Randomnesshere4547d ago (Edited 4547d ago )

Well arent you a smart one? Obama is an idiot since he's not physically out there taking care of problems.. all CEOs are assholes and everyone with responsibility and leadership is plain evil.

you just make so much sense.

@LightofDarkness

zerocrossing4547d ago

The guy was a bit of a loone imo, have you ever watched one of his Apple conferences? If I had gotten a penny every time he spoke BS id have... Well id have a lot of pennies.

kramun4547d ago

'If I had gotten a penny every time he spoke BS id have... Well id have a lot of pennies. '

That line made me laugh :P

LightofDarkness4547d ago (Edited 4547d ago )
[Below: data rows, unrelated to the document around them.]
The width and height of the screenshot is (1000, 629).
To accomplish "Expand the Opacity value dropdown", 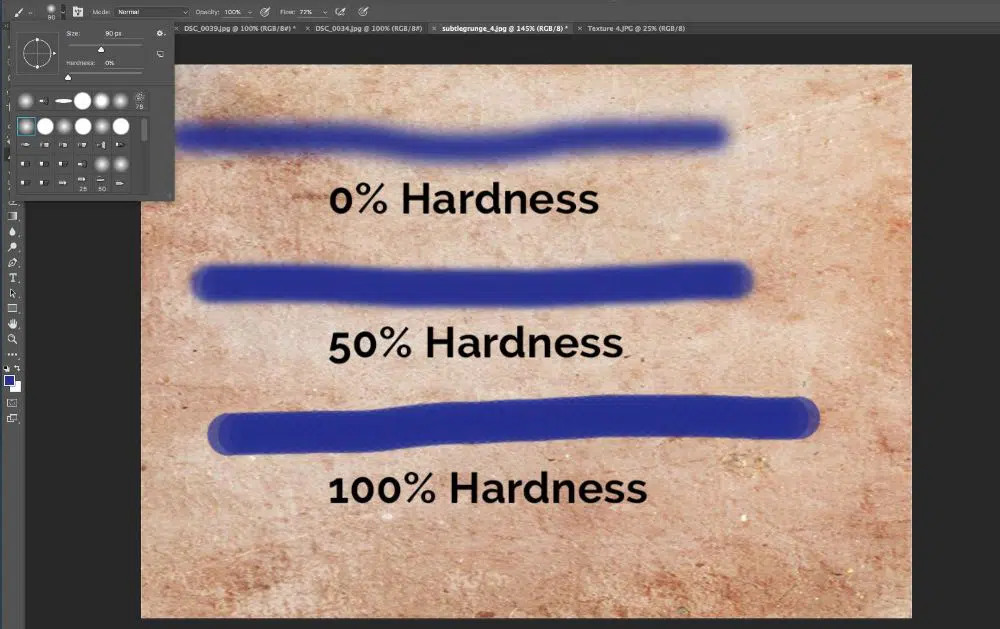I will coord(249,12).
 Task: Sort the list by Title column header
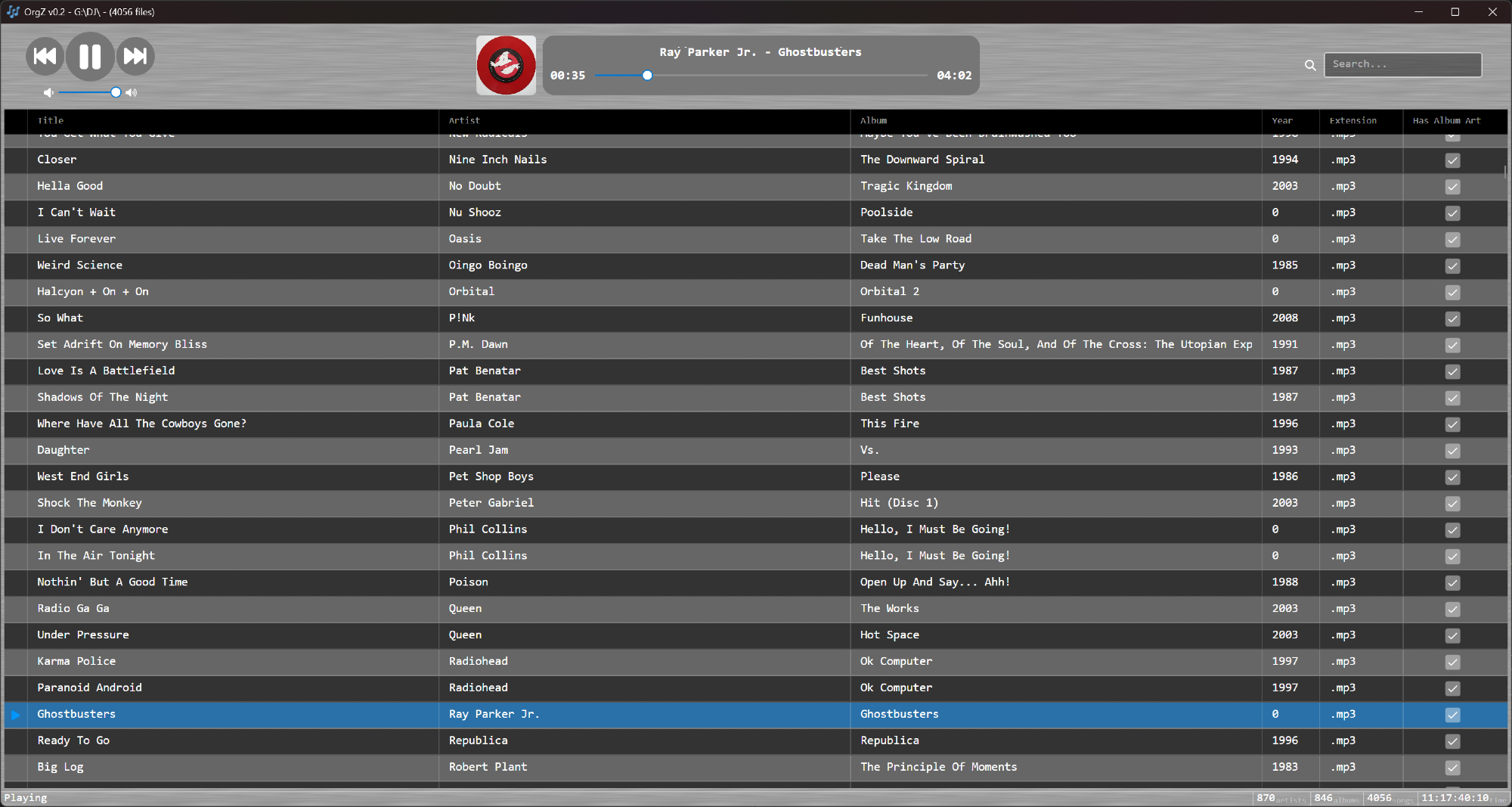[51, 120]
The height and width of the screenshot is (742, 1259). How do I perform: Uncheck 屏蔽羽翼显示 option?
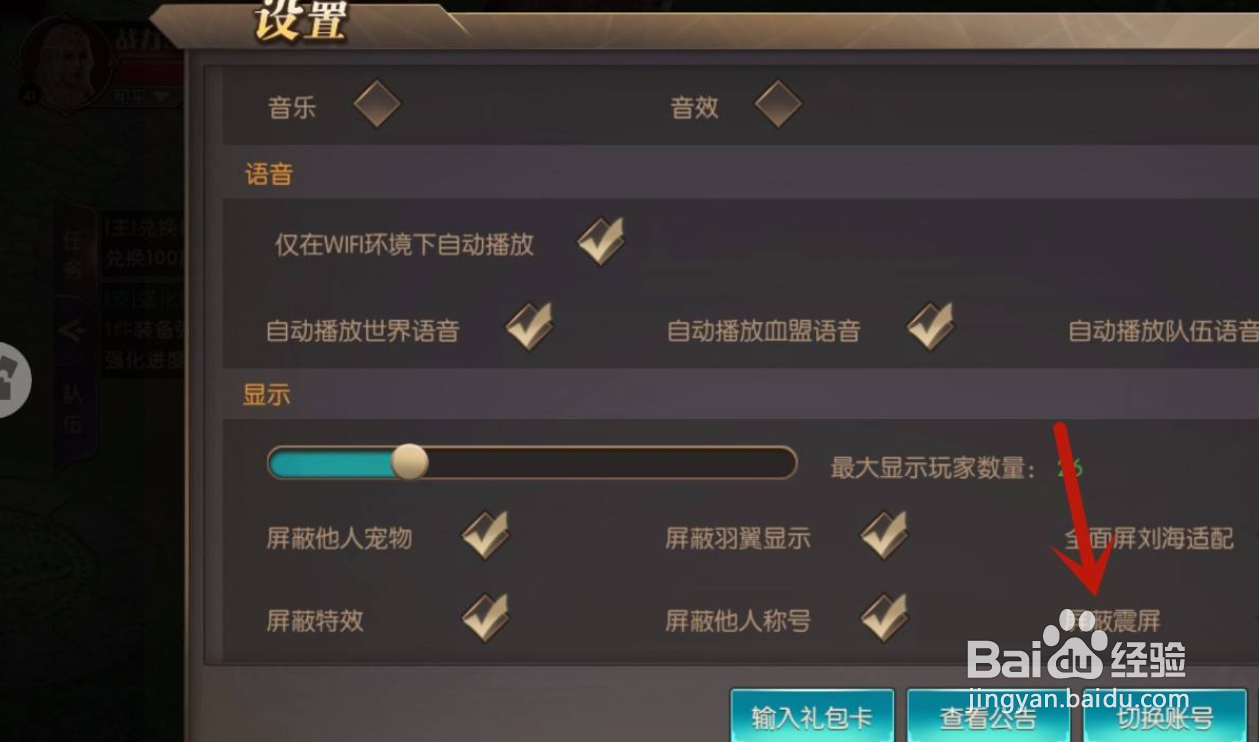[884, 535]
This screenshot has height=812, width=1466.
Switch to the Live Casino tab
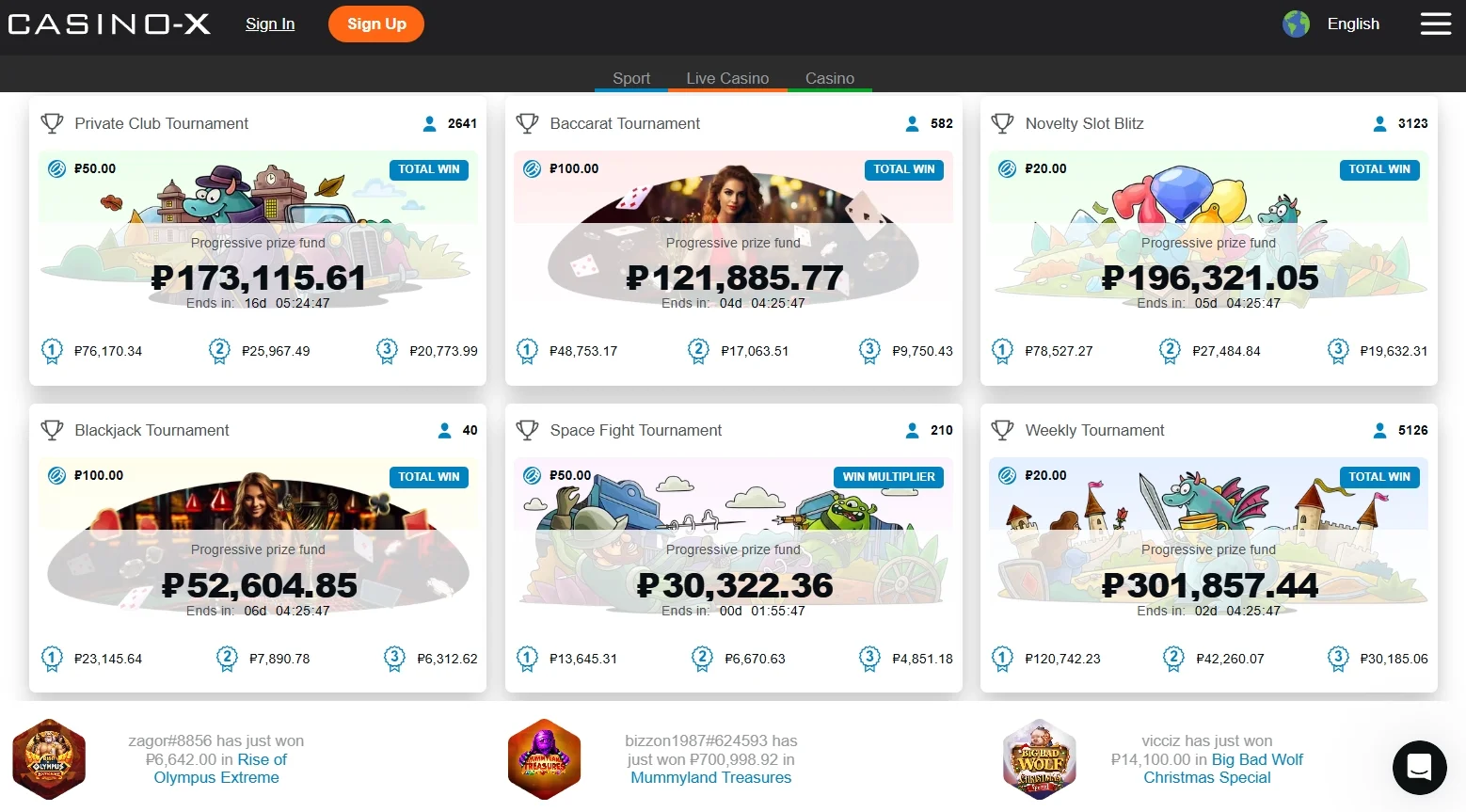coord(727,78)
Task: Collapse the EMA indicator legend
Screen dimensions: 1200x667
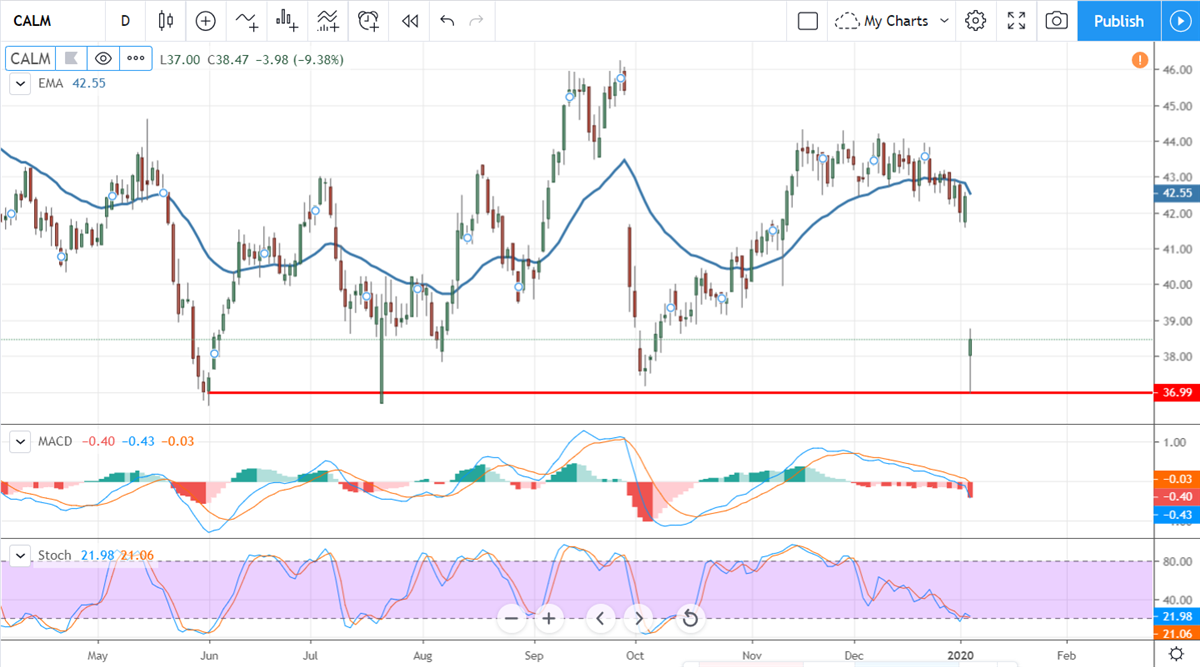Action: [19, 84]
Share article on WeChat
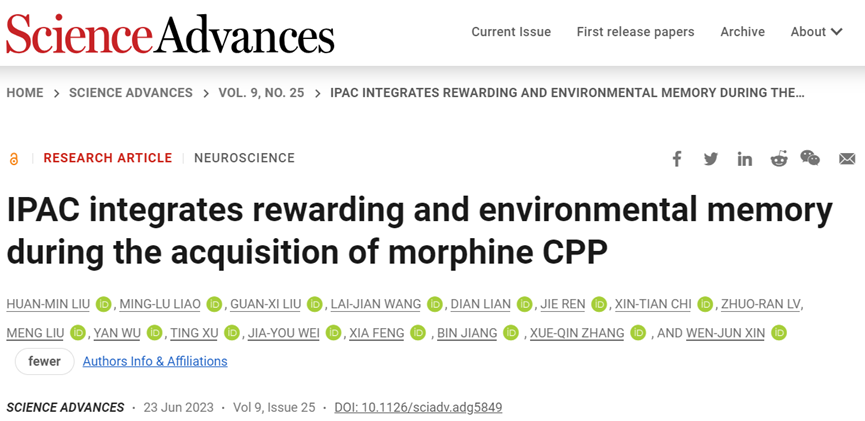This screenshot has height=421, width=865. pyautogui.click(x=811, y=159)
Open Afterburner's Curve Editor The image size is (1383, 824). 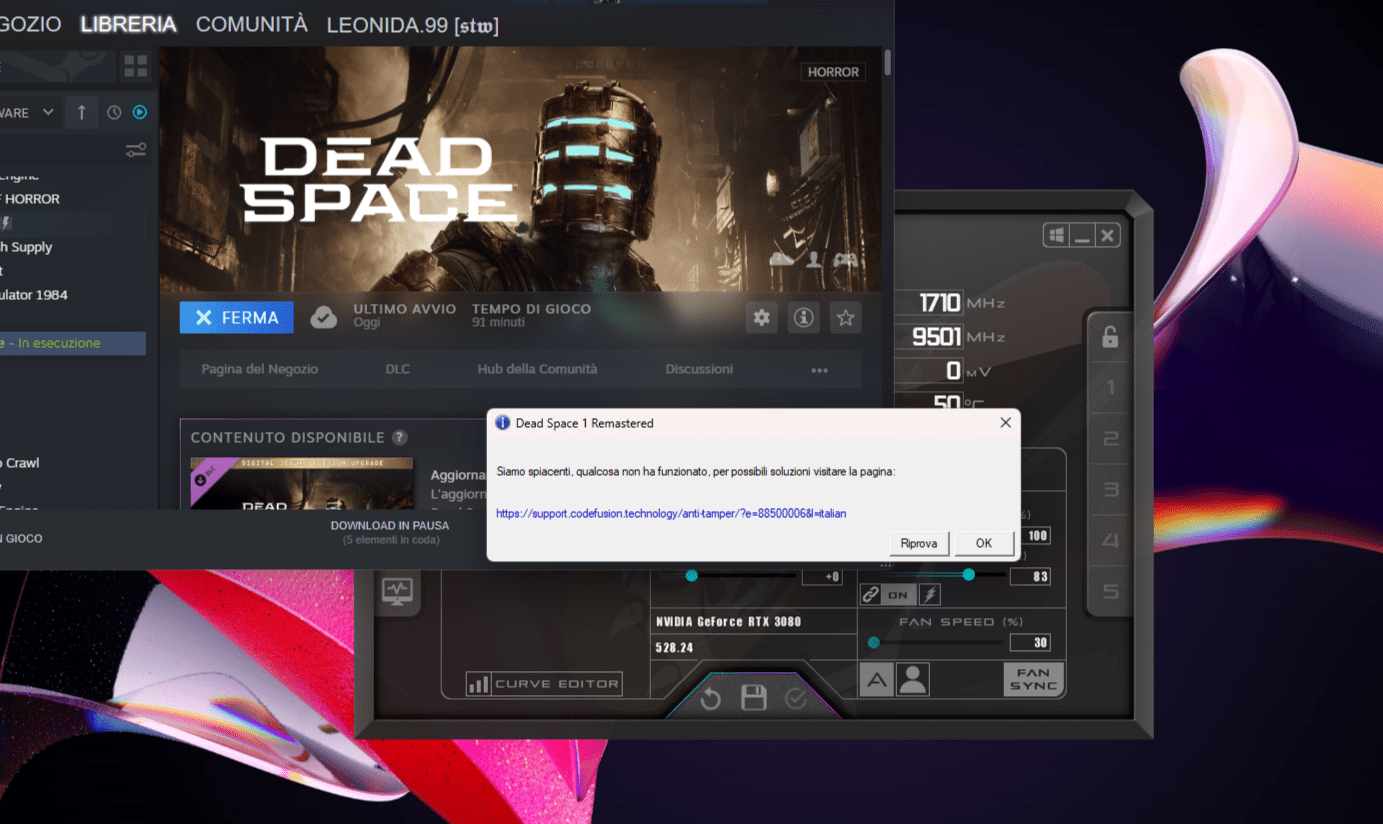pos(543,683)
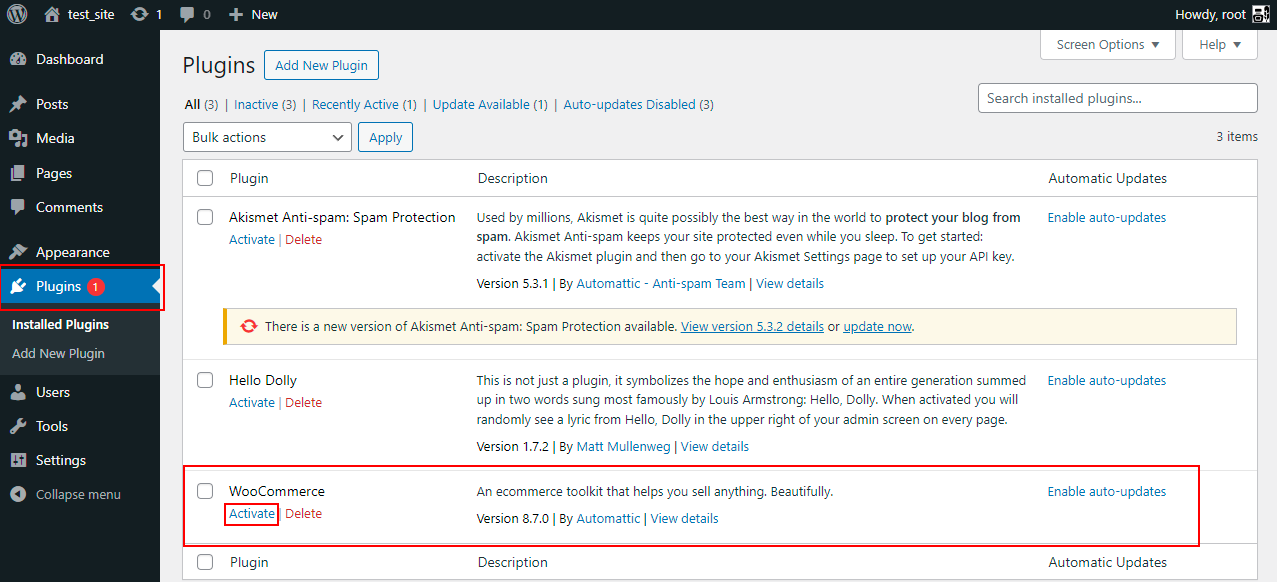Click the WordPress logo icon
1277x582 pixels.
coord(17,14)
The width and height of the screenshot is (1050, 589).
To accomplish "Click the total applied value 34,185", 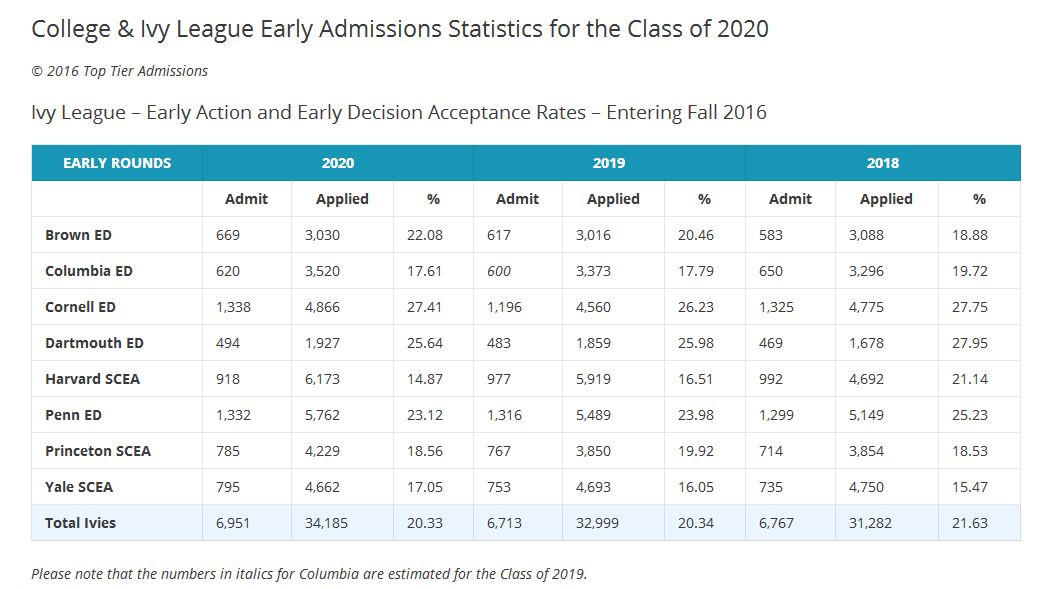I will [327, 523].

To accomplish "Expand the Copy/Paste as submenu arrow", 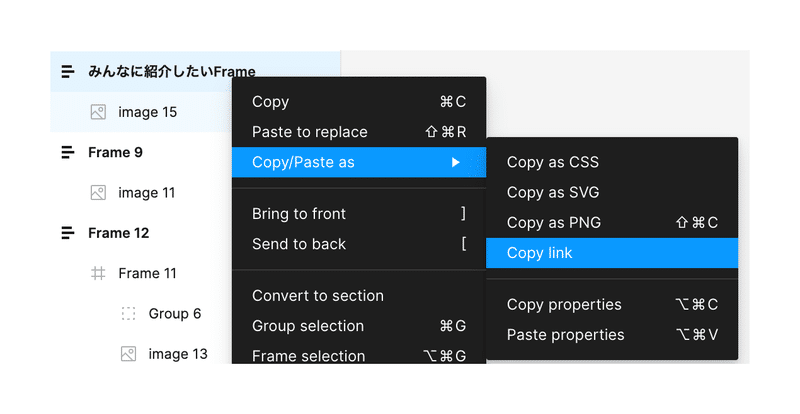I will pyautogui.click(x=456, y=162).
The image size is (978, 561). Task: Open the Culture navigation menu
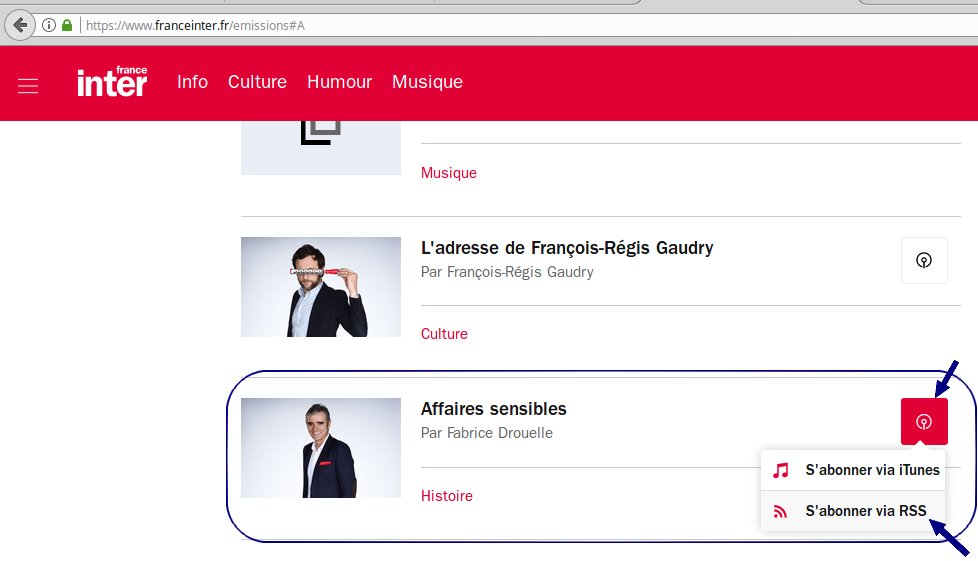coord(257,82)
Yay, you figured out how to leverage straw-man arguments! Good for you, I especially like the righteous indignation angle, very fun.

Now, onto the crux of the matter...

"Obama is an idiot..." I am scanning through my post and I don't believe I ever leveled that criticism at Mr. Jobs. Nope. Certainly not President Obama. But you keep making up arguments for yourself to swat down, coming up with cognizant and relevant arguments is hard, after all.

"all CEOs are assholes and everyone with responsibility and leadership is plain evil..." Once again I am not seeing this anywhere in my post. You sure you read the right one?

The problem isn't that Steve Jobs didn't get his hands dirty as much as his engineering staff. The problem is that he is lauded as though he built the iPod/iPhone/iPad with his bare hands after an epiphany: a revelation from a higher power, who reached down from the heavens into the chaotic world of men to touch one man and bequeath unto him the order and majesty of the divine, thus charging him with the deliverance of all man-kind into a brighter tomorrow.

It's the same with many politicians and other egocentric people, they simply must be seen to be the innovator and the hero in their every endeavour, when the truth is rarely so grand. No one man should be almost unilaterally accredited for the works and ideas of thousands of people. Not Steve Jobs, not Barack Obama, not Bill Gates. No one.